**ACTIVITY**
Below are the records; copy every line in them that holds the string "новость".

─── DATA SHOWN

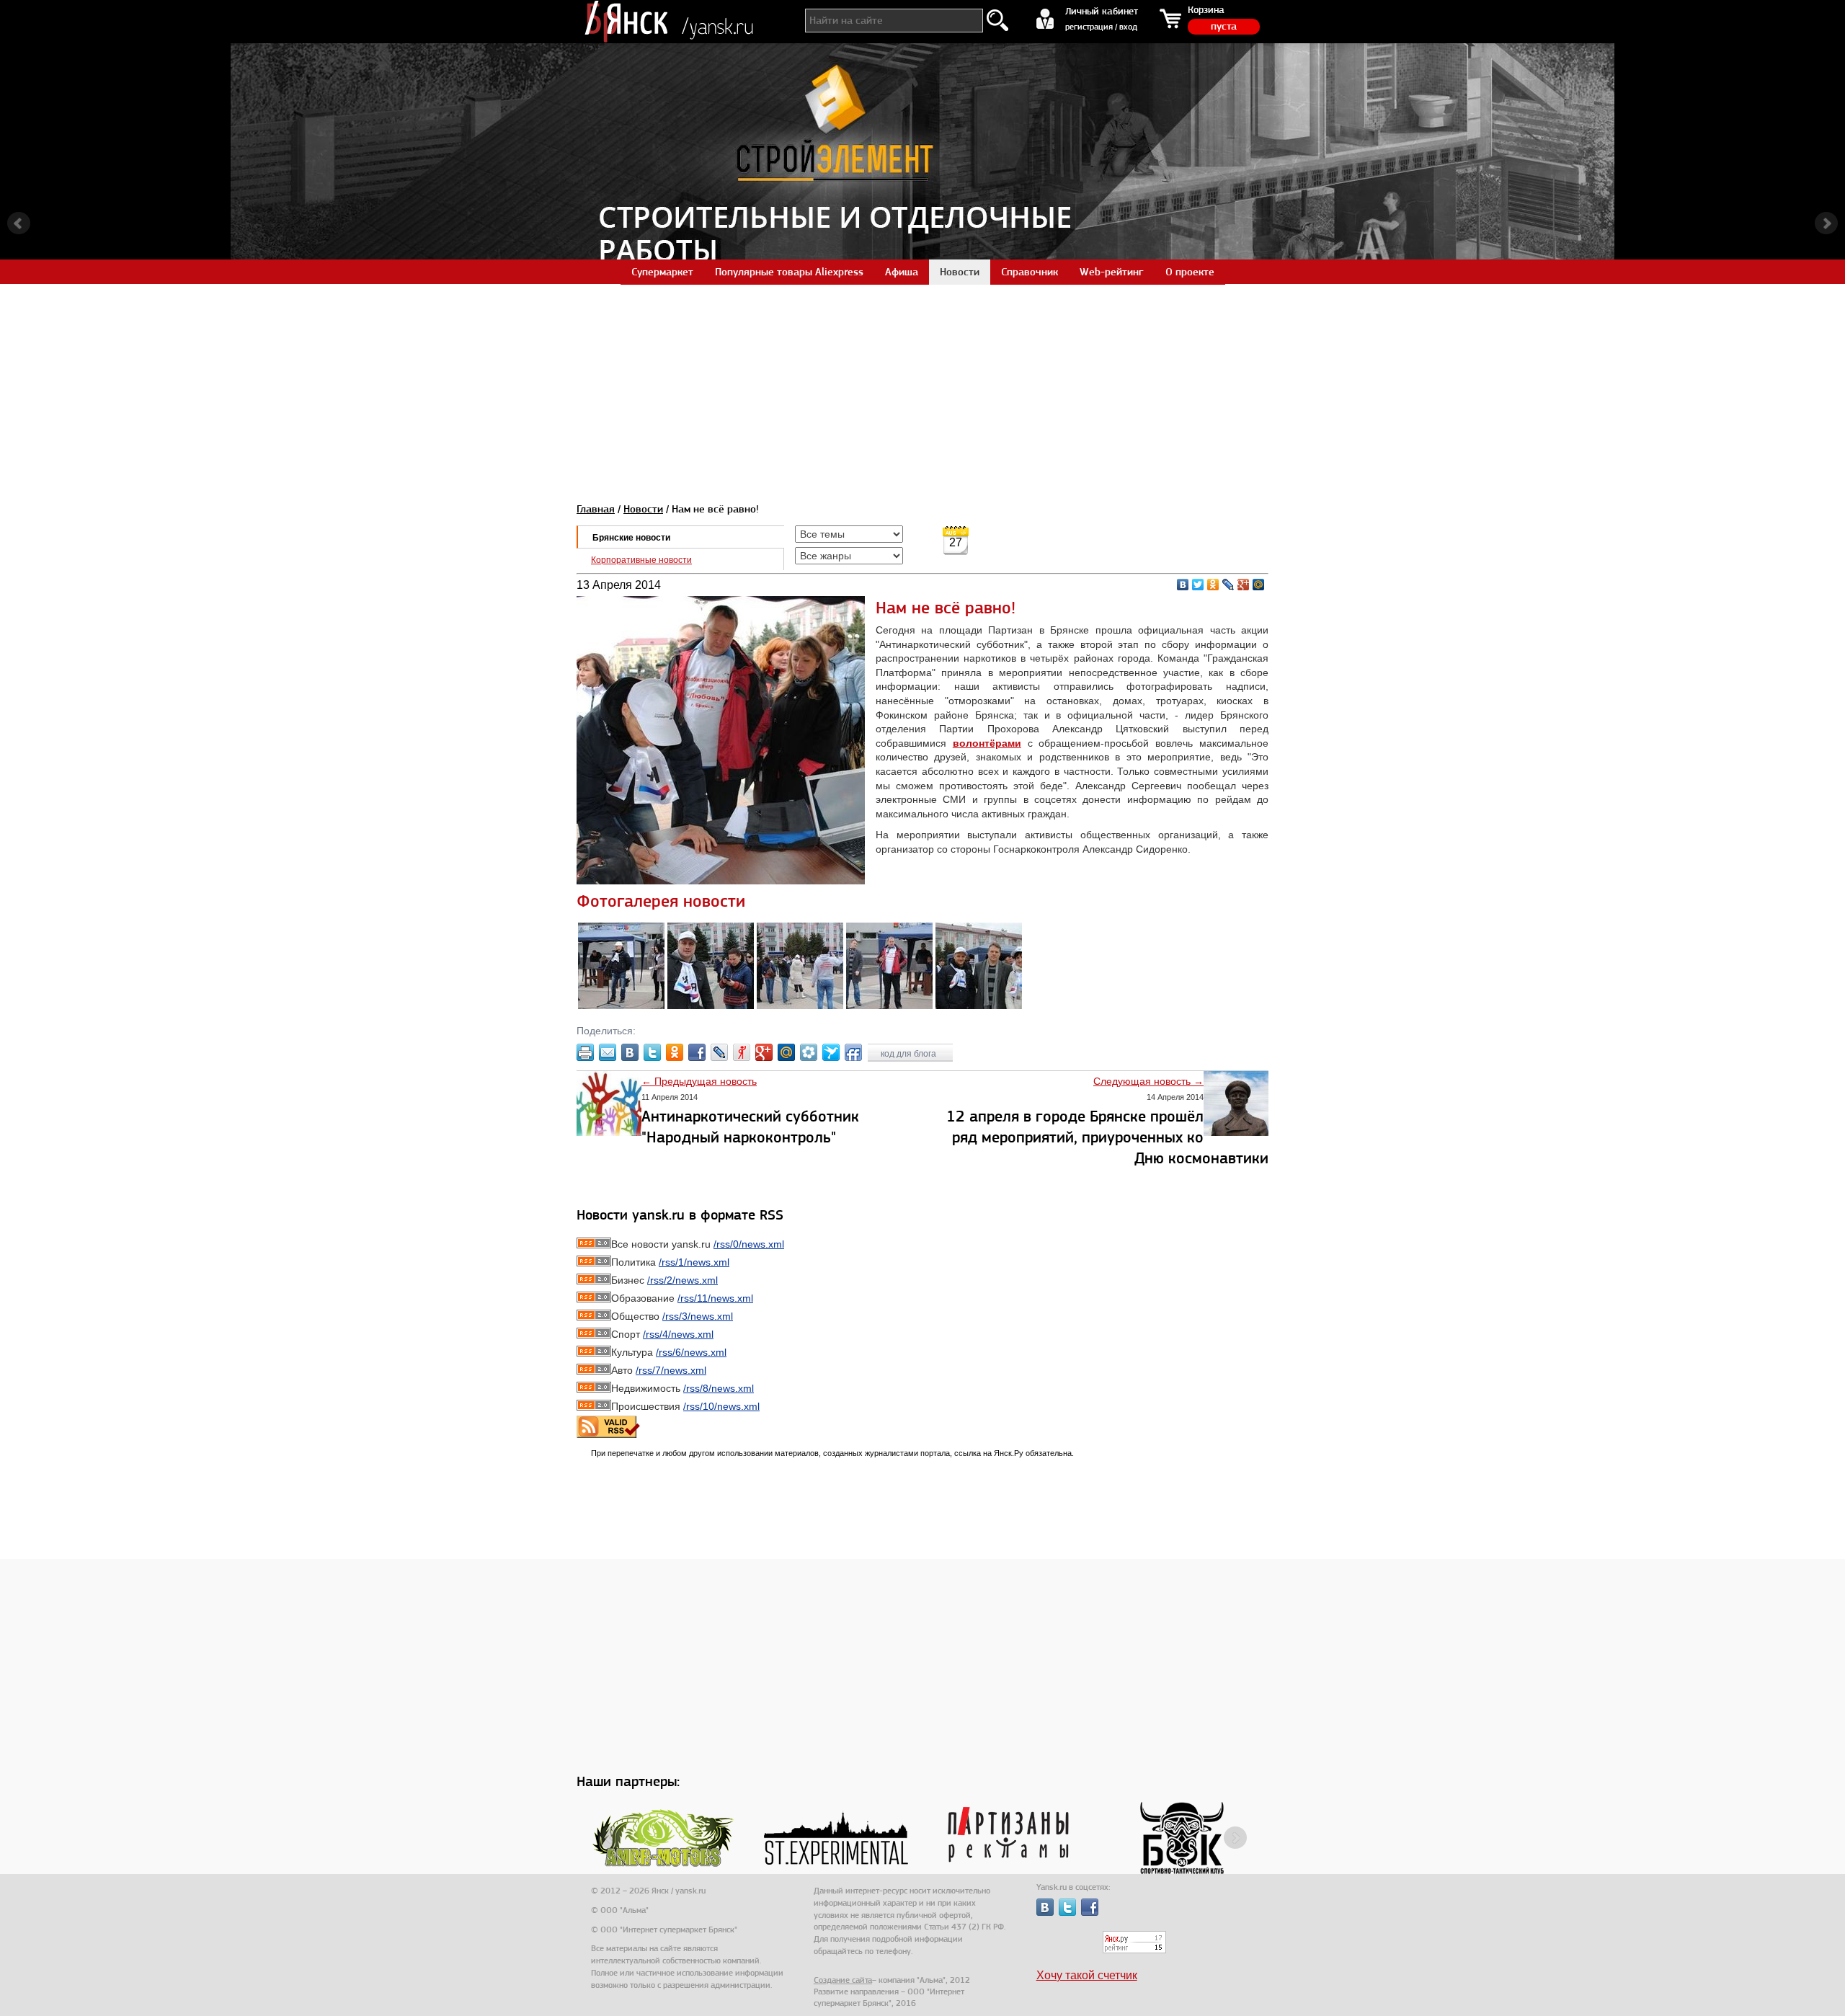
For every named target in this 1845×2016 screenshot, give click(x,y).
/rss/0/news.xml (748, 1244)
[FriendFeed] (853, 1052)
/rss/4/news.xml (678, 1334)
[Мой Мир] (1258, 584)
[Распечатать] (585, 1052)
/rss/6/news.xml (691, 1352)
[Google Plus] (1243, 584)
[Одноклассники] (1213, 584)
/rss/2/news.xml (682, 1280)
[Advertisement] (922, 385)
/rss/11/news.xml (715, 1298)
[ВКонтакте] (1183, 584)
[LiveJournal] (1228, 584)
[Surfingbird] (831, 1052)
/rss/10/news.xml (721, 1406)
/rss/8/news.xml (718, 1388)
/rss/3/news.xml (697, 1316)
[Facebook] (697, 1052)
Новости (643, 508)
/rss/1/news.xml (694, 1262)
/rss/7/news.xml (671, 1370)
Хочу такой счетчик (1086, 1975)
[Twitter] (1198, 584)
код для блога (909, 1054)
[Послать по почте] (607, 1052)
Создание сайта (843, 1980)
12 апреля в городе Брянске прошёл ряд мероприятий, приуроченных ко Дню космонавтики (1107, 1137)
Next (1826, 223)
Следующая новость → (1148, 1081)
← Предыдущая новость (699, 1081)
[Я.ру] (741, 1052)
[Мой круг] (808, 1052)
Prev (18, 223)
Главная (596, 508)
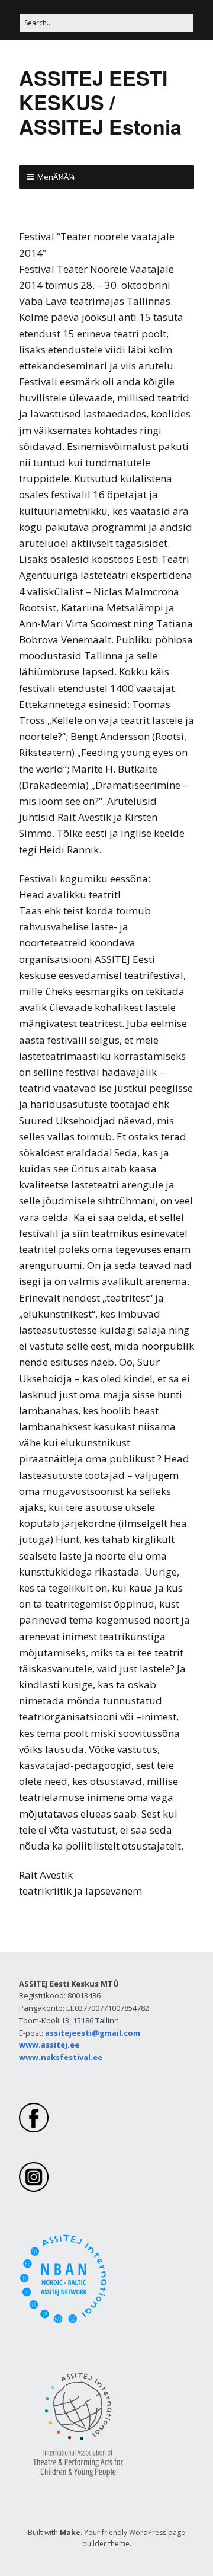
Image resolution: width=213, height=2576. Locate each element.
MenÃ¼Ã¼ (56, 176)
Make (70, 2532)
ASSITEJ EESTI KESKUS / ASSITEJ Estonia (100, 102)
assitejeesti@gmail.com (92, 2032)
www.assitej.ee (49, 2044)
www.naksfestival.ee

──────

**RESPONSE BELOW**
Следующая новость → (1148, 1081)
← Предыдущая новость (699, 1081)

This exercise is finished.